La columna de Miguel Guerrero

El presidente del régimen islámico de Irán ha repetido la  espeluznante amenaza: la cuenta regresiva de la aniquilación de Israel ha comenzado. La advertencia no puede tomarse a la ligera.

La razón es sencilla pues los iraníes desarrollan un programa de enriquecimiento de uranio que le permitirían muy pronto llegar a la bomba atómica.

La amenaza cobra fuerza ante el insólito e innegable hecho de que buena parte de los vecinos árabes de Israel han jurado también borrarlo del mapa. En efecto, los grupos terroristas Hamas, con el control del gobierno en la Franja de Gaza, y Hezbolá, en el sur del Líbano, se guían por el mismo propósito.

Es un caso único en la historia. Y sorprende la indiferencia de la comunidad de naciones ante tan descabellado objetivo. Nunca antes, ninguna nación o grupo étnico, como es el caso último de los extremistas palestinos, habían actuado con tanta libertad en la meta de destrucción de un estado organizado.

Jamás se le había negado a un estado moderno el derecho a existir en paz dentro de fronteras seguras y definidas. Se han librado grandes guerras entre naciones por distintas diferencias y circunstancias.

Pero desde el final de la Segunda Guerra Mundial no se había visto la intención oficial de un grupo de naciones de aniquilar a otra y eliminar a su pueblo arrojándolo al mar, como se pregona.

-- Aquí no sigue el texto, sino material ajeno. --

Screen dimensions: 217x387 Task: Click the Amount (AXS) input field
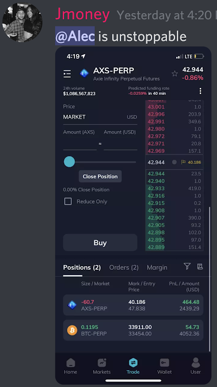click(x=80, y=144)
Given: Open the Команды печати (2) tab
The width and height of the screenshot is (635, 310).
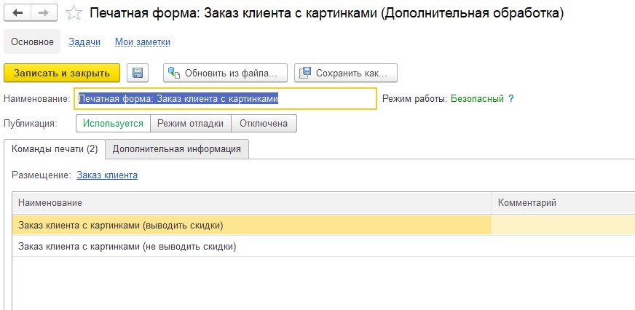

¿Tiene Israel derecho o no de defenderse? ¿Debe aceptar con resignación y sumisión tan macabro designio? ¿Podría condenársele si en el futuro actuara para evitar que dichas amenazas en su contra se cumplieran? ¿Por qué la comunidad internacional no reacciona ante esas irracionales manifestaciones de barbarie que amenazan la paz mundial? ¿Es acaso miedo al terrorismo o a un mundo sin petróleo? ¿Cómo actuaríamos los dominicanos ante una amenaza similar de un país cualquiera? ¿Cómo procederían nuestros vecinos ante una amenaza igual?